The PQ2 race was also the first test of the new automated incident tracking and penalty system, and Hekkens said “it exceeded our expectations”. Two teams received penalties for earning 14 or more off-track incidents in the two-hour race, while 37 teams received warnings for accruing at least seven off-tracks.

Hekkens said series officials would evaluate whether this limit was too strict or too lenient, but he noted that it may not change much from the PQ2 race to the longer regular-season races.

“I’m not sure this number should scale up based on the race length. In real life, you also get a penalty for exceeding track limits, whether the race is two or 24 hours long.”

Off-tracks weren’t the only incidents keeping race control busy on Sunday. Competitors packed six hours worth of racing into just two, which meant plenty of work for the stewards. They reviewed 64 protests or other incidents during the race, and while only a few resulted in stop-and-hold penalties for on-track contact, Hekkens noted that they saw plenty of risky and worrisome maneuvers.

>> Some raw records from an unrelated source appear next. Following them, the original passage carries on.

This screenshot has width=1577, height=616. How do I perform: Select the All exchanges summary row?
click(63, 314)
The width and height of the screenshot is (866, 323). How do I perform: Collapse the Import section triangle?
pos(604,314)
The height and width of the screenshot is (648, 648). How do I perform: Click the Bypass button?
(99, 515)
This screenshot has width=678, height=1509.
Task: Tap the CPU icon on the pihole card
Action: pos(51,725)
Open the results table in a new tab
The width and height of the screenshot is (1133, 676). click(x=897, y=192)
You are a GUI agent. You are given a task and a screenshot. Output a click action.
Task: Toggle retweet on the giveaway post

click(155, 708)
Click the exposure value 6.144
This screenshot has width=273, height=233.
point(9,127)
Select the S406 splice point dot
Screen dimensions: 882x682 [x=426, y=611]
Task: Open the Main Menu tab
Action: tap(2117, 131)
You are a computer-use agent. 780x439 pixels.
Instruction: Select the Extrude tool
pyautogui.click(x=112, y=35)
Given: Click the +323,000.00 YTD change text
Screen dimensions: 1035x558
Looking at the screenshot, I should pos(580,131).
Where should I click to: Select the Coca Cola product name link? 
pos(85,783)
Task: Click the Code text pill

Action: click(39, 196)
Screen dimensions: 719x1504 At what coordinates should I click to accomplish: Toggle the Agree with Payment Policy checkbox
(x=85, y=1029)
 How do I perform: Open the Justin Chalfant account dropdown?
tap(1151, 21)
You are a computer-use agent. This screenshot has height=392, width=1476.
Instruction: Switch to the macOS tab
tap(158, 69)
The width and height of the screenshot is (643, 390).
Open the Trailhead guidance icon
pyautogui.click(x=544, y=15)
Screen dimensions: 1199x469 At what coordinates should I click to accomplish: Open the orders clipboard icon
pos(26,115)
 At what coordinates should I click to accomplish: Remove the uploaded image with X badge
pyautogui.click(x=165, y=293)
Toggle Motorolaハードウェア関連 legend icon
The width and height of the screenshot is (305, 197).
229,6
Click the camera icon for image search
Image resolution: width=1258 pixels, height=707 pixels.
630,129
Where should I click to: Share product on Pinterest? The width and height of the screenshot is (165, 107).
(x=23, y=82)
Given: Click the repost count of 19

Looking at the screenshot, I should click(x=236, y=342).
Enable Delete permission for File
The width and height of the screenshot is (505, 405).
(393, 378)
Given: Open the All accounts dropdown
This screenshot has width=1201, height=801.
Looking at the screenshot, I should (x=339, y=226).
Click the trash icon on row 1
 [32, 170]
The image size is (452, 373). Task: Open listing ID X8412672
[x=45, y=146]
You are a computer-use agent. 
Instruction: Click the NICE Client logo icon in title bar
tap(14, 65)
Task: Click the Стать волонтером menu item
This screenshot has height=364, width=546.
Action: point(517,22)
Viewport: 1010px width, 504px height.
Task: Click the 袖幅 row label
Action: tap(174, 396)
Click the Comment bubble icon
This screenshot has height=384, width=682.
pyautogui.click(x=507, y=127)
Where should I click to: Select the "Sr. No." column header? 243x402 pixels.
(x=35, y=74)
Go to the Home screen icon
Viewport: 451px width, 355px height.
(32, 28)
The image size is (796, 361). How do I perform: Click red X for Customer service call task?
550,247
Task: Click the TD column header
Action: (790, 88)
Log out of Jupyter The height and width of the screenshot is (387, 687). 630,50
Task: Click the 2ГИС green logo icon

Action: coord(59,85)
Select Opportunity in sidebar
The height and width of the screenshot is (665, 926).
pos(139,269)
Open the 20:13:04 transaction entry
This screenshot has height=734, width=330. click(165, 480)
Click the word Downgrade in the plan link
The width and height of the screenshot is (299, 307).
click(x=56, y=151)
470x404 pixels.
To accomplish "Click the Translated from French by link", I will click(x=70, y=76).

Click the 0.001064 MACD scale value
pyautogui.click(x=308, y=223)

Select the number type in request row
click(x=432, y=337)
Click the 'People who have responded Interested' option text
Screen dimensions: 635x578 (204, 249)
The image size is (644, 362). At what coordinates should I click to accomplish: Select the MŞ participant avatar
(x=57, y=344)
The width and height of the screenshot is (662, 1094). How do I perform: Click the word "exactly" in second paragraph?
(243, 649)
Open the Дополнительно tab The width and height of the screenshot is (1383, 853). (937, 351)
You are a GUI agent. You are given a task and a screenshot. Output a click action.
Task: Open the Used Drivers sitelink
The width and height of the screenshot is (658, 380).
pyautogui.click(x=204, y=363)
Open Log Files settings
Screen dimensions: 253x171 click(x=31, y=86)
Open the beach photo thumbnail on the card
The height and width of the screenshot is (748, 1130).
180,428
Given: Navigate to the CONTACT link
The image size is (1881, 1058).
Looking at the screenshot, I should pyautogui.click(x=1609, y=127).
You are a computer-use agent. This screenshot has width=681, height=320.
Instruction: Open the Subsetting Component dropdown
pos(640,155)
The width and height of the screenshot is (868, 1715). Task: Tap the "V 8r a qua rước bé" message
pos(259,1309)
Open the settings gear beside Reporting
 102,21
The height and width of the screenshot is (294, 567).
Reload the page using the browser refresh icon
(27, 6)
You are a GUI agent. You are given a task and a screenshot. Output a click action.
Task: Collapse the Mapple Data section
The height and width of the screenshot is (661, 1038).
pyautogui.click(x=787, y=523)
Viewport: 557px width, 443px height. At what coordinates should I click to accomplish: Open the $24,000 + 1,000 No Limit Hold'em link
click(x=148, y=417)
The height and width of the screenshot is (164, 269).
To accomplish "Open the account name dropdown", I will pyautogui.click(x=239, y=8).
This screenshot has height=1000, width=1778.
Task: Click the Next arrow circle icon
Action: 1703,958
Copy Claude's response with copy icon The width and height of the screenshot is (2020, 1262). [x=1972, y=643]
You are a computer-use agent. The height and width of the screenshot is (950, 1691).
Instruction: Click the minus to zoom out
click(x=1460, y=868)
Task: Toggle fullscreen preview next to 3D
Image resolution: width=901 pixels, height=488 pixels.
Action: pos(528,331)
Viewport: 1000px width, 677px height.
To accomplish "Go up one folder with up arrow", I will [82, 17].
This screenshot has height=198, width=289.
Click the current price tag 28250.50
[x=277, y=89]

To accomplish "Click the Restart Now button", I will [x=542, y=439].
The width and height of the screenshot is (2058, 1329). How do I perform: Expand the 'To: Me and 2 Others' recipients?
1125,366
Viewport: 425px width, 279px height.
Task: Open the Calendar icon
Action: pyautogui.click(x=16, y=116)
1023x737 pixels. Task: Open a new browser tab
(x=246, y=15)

A crowded circuit both on track and on pit road.

“Though there were only four penalties for car contact, we did not have any rest,” said Hekkens. “There were quite some questionable moves, in my opinion.”

And it wasn’t just one class to blame. Within the first 16 laps, one team in each class had been penalized for avoidable contact with a car from a different class.

To the teams’ credit, in a race where on-track behavior went just as far as performance in determining their fate, they could have driven over-cautiously. Instead, they embraced the pre-qualifying event for its intended purpose — as a true race with all the same consequences for rough driving as in a standard NEO event.

For that reason, Hekkens said the decision to add a race to this season’s pre-qualifying schedule proved useful.

Three-wide racing between classes.

“It is good that we went to a race session. Drivers behave differently in racing conditions compared to hotlapping.”

With this year’s expanded two-round pre-qualifying, the teams involved may feel like they’ve already experienced enough stress and excitement to fill a full season. However, we’re still a little over three weeks away from season five beginning in earnest.

While Silverstone might have become the new home of NEO’s prologue, all eyes now turn to Sebring — the traditional starting point for the Endurance Series championship.

The 55 teams who will challenge for this season’s titles will soon be locked in, and if the first two hours of racing in pre-qualifying is any indication, it may be NEO’s most exciting and competitive season of competition yet.